SUPPLIED PASSAGE:
● ● ● ● ●

  7. There were three other applications for adjournments, each of which was refused and in respect of which no possible public law complaint can be made.
  8. Next, there is a complaint that the Committee should have called before it Professor Green, who had dealt with written applications to adjourn a month or so before, to enable the claimant to explore with him whether those refusals were properly made, and in particular whether he, Professor Green, had power to deal with the applications. By that time Professor Green's involvement was a matter of history and of no consequence.
  9. It is then suggested that in rejecting an application to revoke the interim order of suspension of registration of 24th November 2007 the Committee in some way committed a public law error. I note that the application was made on 3rd April 2008, that is to say the fourth day of the hearing. In my judgment, there is no possible legal criticism of the Committee's approach to that matter. The same can be said of their rejection of the claimant's submission to them that they should apply no sanction to him even though he had been found guilty of professional misconduct.
  10. Last, there was another application made by the claimant which seemed to proceed on the basis that the Committee had no power to order erasure. If there is anything in that point, which it seems to me there is not, then it is a point that can be taken in a statutory appeal and thus, for the purposes of this application, it founders because there is an alternative remedy.

● ● ● ● ●

EXTRACTED DATA:
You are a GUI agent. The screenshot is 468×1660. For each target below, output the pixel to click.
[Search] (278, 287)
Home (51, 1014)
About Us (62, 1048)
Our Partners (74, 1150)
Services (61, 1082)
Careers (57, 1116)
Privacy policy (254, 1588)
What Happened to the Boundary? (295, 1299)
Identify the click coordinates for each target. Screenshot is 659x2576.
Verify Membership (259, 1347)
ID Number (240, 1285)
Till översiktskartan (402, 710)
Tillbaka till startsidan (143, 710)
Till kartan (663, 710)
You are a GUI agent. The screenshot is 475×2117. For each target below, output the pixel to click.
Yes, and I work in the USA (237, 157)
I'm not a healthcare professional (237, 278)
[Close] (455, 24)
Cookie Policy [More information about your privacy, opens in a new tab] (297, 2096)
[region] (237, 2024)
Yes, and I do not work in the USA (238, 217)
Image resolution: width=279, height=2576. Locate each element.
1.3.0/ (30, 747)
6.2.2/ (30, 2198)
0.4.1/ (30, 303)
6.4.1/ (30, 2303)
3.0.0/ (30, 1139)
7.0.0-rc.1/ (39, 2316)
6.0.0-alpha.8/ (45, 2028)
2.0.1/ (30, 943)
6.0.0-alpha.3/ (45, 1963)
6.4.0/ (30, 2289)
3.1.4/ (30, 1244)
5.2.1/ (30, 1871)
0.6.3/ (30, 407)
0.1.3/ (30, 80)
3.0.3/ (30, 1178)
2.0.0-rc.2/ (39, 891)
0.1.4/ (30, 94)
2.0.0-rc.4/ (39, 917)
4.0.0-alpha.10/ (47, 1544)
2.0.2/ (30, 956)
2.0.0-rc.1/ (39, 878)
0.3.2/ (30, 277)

● ● ● ● ●

PARTS OF THE EXERCISE:
A – In the judgment passage, on what date was the application to revoke the interim order of suspension made?
B – Resume the judgment passage on the claimant's complaints against the Committee, picking up after its final sentence.

RESPONSES:
A – It was made on 3rd April 2008, the fourth day of the hearing.

B –
  11. For these reasons, this application for permission to apply for judicial review is refused.
  12. MR HARE: My Lord, I do have a very brief application to make in relation to the GMC's costs of putting in its grounds of resistance in relation to this hearing, which will require me to modify slightly the schedule just coming up to your Lordship by removing the element at the bottom of the first page which relates to attendance at the hearing of my solicitor. That is a total of £522.
  13. MR JUSTICE BURNETT: Is that £348 plus £174?
  14. MR HARE: Yes. Over the page your Lordship will see my fee for documents. That is the drafting of the summary grounds for contesting. It was flagged up in the summary grounds that the GMC would seek the costs of the acknowledgment of service. It makes a grand total of £2,687. We say that is appropriate.
  15. MR HAY: My Lord, I had not had the opportunity of seeing the costs schedule.
  16. MR JUSTICE BURNETT: The hourly rates are entirely unobjectionable.
  17. MR HAY: In fairness, there is only one point my client really wants to take, which is no disrespect to my learned friend.
  18. MR JUSTICE BURNETT: You think that is a bit much.
  19. MR HAY: Yes. Somebody perhaps more junior could have dealt with the matter.
  20. MR JUSTICE BURNETT: Yes, all right. Thank you. There is an application for costs on the Mount Cook principles from the GMC. It is appropriate in this case that there should be an order that the claimant pay the defendant's costs of the acknowledgment of service which I assess at £2,500.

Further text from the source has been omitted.